Explore the material:
a: In the memoir passage "50 Years," list the terms the speaker used to describe the daughter in the sentence that begins "They went on about how."
b: Continue the memoir passage "50 Years" after its final sentence, which describes the swollen big toe.

50 Years

At my mother’s funeral service various relatives and friends went to the podium to speak about my mother and what she meant to them. One of the speakers gave a great speech about how marvelously heroic she had been in having to deal with such a difficult challenge in her life, the monumental challenge of being a mother who was so greatly burdened with a disabled child. They went on about how she had so very, very bravely triumphed in this enormously difficult super-test given her because of her crippled, chronically ill, and ever so burdensome daughter. That monumentally burdensome challenge would be me.

It’s like, “Hey, I’m sitting right here. The crippled burden isn’t deaf. She has ears.” Hmmm. It’s not exactly the first time this manner of accusational burden description pertaining to my role in other people’s lives has occurred. No one hates nor berates you half as much as you do yourself. Erica Jong had it right with this one.

(I had to laugh right out loud when rereading this incredibly hilarious ‘poor me’ rendition of an untraditional burden story. Gimme a break.)

So the first memory of it was this: I was standing on a small dirt bluff that ran alongside a field down from my home on Mono Avenue. I stopped and bent down to examine my big toe because it really, really hurt. And it was swollen, very swollen.

Study material:
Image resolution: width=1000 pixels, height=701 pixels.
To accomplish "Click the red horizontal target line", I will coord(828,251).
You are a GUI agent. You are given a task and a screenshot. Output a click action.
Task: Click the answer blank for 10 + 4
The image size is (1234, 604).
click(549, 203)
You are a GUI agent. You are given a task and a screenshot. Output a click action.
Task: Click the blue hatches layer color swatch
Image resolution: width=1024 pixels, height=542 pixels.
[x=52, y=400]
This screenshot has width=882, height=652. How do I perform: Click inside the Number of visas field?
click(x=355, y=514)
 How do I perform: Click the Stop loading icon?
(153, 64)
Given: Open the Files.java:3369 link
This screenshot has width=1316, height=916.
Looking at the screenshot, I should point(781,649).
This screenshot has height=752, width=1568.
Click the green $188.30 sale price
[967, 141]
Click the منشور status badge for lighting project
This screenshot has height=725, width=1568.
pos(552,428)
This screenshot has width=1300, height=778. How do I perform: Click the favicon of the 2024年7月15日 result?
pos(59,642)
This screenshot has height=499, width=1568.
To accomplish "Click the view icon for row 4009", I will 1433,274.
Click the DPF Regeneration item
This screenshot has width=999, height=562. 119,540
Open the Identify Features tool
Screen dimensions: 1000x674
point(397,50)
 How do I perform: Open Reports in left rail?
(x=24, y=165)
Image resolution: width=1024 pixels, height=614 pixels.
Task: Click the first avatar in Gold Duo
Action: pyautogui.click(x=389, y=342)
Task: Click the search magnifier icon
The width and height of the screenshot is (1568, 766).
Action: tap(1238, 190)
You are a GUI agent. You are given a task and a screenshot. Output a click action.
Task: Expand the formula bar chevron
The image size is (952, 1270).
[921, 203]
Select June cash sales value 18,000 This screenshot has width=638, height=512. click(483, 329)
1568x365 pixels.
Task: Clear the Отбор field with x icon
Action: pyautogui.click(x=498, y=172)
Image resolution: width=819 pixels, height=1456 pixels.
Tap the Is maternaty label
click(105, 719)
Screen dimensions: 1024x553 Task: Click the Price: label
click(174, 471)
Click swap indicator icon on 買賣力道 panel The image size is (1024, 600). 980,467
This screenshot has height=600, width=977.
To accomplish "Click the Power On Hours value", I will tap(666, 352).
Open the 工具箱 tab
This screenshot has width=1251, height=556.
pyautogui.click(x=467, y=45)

Answers for the tasks:
a:
crippled
chronically ill
ever so burdensome

b:
The next memory was of myself standing in my parent’s bedroom telling my mom and dad that I didn’t feel well. Suddenly and without warning my knobby, little knees gave out and I collapsed on the floor, crying and wide-eyed with fear.

After that my life was never the same. Everything changed forever. Wonderful, talented, likable, and sometimes envied Mazie was about to learn what it meant to be dismantled by nine year olds and the medical establishment of 1963.

To clarify: My mother really did have it hard and her life was very difficult because of having a disabled child. I give her great credit and infinite gratitude for having been there for me throughout those long, difficult years.